DALLAS – Dallas researchers have successfully infected mice with the virus that causes AIDS, a major advance in researchers’ ability to test preventive medications, treatments and vaccines.
The mice were infected after rectal transmission, the most common way HIV is spread between men. HIV attacks immune cells and the mice have a humanized immune system to allow infection.
HIV is known to infect only people, and researchers trying to figure out how to stop the virus’ spread have relied mainly on monkeys infected with a monkey version of the virus. Mice are cheaper and easier to house than monkeys.
“If you want to figure out how to stop the spread of the virus, you have to have something like this,” said J. Victor Garcia, a professor of medicine at UT Southwestern Medical Center who led the new research. “This is the very first model where you can demonstrate transmission of HIV via a normal route.”

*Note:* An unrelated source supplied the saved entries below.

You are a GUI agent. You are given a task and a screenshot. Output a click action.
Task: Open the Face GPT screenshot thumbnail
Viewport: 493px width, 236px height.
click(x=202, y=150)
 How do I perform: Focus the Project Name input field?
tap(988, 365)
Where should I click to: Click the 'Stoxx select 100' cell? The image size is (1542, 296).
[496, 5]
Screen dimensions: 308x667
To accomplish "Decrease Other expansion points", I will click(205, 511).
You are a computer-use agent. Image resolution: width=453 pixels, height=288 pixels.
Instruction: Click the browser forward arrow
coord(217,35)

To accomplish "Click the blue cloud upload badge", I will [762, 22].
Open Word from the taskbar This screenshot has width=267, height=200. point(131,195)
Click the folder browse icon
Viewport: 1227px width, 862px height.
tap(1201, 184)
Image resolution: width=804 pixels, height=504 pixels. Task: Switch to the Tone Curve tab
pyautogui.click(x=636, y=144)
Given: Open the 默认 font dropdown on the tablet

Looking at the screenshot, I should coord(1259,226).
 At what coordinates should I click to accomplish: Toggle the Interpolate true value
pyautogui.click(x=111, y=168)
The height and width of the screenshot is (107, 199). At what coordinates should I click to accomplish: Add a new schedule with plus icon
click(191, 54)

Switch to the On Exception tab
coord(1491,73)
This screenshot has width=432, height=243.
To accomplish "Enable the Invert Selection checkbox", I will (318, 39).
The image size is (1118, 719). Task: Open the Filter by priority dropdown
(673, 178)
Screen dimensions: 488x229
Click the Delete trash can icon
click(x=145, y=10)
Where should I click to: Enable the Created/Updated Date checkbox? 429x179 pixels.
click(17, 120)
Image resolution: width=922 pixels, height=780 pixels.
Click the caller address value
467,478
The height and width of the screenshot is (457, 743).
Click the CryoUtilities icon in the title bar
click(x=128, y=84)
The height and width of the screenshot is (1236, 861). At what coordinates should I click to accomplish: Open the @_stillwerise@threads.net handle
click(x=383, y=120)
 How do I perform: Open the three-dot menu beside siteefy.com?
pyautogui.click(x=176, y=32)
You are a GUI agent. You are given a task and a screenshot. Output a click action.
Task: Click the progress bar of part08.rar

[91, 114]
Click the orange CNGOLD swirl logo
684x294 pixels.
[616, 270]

A report describing the mice appeared online Monday in the Journal of Experimental Medicine.
HIV can enter the body through the bloodstream, by needles shared by intravenous drug users, for example. But most commonly it is transmitted via sexual contact.
In the new study, six out of seven inoculated mice showed evidence of infection after the researchers introduced HIV particles.
Three of four mice tested made human antibodies to the virus, just like people do. Autopsies of the mice showed they were producing HIV in lymph nodes, spleen and other immune tissues. Virus also was being produced in the lungs, intestines, and male and female reproductive tracts.
Other researchers have infected mice with HIV, Garcia said, but those animals had a less complete humanized immune system. Also, he said, in those cases the virus was transmitted with an injection, not via a rectal route.
To create the mice, Garcia starts with mice that are born with no immune system of their own. A transplant of human fetal liver and thymus tissue kicks off a human immune system. After the immune system takes hold, the mice can be infected with HIV.
Garcia’s mice should allow researchers to search for topical antiviral medications known as microbicides that could be applied in the vagina or rectum, for example. That the mice mount an immune response to the virus also suggests that they could be used to test vaccines against HIV. New therapies for established infections could be studied using the mice, Garcia said.
Other researchers praised the new work.
“For people trying to prevent the epidemic from spreading, this is a significant advance,” said Dr. Ian McGowan, an associate professor of medicine at the University of California, Los Angeles. McGowan said he believed the biggest application of the mice would be in testing preventive medications such as microbicides.
The mice should allow researchers to get a glimpse of an infection as it’s taking place, said Dr. Martin Markowitz, an AIDS researcher at the Aaron Diamond AIDS Research Center.
“The exact time of infection is hard to pinpoint in people,” Markowitz said. “Even if you can, most people come in after they’ve been infected for several weeks.”
The biggest advantage to having HIV-susceptible mice is cost and ease of care, said molecular biologist Janet Young, program officer with the division of AIDS at the National Institute of Allergy and Infectious Diseases in Rockville, Md.
An estimated 1 million people in the United States are infected with HIV.